* _Task requirements_
Determine the number of lines in the listing that include the string "sidebar"; the reply consists of that number only.
# # # # #
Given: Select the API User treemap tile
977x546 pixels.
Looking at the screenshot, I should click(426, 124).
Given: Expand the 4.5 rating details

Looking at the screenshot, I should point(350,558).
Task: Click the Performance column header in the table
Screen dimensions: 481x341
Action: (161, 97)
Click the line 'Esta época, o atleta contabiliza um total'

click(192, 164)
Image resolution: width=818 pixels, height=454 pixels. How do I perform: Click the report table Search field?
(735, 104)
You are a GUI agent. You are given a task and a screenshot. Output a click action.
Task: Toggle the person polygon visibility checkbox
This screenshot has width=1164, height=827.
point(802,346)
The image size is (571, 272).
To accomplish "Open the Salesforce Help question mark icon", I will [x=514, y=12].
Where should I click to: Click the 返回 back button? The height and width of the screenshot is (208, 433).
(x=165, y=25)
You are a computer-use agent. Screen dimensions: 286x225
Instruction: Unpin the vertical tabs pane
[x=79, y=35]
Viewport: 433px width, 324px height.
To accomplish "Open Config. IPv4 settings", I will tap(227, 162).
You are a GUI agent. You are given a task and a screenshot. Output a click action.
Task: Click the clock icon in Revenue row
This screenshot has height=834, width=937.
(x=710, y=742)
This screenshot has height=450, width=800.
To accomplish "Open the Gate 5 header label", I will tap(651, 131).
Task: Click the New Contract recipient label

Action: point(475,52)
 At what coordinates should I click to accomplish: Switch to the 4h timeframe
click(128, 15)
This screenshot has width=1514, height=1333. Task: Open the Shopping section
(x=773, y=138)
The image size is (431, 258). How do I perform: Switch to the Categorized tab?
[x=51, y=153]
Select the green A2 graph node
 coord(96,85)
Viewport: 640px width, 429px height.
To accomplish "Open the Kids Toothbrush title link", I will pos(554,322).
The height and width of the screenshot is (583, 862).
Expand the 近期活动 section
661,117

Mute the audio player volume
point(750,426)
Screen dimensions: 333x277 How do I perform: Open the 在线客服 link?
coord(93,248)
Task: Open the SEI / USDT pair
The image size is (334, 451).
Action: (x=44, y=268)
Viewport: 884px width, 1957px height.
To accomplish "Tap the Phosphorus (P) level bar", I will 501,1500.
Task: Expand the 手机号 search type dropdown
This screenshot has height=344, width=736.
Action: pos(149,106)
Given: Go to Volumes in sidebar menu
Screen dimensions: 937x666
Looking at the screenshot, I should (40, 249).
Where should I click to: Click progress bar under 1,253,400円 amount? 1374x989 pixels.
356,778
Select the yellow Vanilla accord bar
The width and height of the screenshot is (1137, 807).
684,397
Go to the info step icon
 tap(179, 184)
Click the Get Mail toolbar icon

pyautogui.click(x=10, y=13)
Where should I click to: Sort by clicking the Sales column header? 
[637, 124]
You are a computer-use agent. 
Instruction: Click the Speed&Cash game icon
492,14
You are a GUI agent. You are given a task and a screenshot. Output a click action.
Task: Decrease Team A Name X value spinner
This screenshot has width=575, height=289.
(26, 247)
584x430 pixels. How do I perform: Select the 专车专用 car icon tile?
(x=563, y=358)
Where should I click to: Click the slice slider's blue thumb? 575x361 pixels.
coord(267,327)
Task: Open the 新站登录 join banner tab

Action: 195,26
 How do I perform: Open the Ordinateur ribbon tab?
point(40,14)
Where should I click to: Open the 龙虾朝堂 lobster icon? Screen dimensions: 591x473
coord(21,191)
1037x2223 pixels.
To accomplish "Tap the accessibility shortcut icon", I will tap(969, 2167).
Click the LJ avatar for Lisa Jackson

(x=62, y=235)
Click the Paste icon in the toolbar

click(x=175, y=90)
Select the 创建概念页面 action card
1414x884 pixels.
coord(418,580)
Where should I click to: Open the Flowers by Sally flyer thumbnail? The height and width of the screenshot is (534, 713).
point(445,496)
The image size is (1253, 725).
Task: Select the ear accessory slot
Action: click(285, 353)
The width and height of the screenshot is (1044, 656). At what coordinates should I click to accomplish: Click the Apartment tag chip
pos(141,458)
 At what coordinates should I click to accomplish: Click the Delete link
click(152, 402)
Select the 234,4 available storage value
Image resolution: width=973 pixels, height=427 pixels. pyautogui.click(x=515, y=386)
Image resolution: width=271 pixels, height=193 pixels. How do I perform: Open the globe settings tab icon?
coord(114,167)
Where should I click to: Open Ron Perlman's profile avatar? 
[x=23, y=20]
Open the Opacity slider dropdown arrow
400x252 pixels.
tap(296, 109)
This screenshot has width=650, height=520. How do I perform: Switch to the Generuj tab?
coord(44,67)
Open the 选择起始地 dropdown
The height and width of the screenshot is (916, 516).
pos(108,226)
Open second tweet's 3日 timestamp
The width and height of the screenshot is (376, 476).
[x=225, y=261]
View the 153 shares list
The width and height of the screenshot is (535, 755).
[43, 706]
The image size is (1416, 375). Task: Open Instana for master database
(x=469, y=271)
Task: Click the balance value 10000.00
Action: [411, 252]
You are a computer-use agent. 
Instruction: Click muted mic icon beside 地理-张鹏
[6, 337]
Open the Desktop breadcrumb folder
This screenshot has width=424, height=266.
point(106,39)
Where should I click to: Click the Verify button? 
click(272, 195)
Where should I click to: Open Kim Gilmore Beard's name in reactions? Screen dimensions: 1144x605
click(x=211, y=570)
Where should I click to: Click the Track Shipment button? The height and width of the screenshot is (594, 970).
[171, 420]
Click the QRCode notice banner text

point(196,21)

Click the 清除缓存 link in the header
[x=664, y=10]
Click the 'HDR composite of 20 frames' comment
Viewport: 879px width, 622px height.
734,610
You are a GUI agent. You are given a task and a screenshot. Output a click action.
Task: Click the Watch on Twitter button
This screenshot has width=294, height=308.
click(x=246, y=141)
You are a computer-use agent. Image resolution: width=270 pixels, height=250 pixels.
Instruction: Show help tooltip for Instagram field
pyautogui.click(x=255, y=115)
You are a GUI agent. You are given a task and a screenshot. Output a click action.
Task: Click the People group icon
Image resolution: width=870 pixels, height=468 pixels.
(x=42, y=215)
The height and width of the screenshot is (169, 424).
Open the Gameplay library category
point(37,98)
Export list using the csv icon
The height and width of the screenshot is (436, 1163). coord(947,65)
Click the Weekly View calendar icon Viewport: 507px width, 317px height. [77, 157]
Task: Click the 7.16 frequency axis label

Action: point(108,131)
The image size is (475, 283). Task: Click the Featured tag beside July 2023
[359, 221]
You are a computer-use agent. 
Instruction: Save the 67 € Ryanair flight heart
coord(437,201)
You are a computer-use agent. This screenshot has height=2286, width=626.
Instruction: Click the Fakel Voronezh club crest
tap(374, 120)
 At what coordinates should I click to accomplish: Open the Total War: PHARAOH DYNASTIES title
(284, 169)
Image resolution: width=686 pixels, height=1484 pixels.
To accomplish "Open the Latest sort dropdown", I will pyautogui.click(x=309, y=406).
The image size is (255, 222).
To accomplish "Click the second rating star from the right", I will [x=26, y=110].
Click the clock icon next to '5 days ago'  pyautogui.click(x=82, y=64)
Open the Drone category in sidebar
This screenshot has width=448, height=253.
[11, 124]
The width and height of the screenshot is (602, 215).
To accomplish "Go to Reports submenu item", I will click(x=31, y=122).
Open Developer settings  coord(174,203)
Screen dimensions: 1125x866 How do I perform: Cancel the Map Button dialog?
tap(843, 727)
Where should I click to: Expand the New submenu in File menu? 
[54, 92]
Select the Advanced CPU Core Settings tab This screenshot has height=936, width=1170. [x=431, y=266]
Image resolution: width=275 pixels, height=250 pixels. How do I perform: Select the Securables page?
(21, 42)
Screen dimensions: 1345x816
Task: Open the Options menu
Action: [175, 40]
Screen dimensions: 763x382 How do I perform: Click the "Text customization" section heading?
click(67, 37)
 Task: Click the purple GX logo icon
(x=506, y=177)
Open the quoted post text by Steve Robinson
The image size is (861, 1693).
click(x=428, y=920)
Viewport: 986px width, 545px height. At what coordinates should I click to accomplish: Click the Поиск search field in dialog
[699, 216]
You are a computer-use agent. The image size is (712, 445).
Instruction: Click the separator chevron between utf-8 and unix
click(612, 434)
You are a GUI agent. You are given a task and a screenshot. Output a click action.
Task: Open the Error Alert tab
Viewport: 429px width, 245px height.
# # # # #
* _Solution to this problem_
2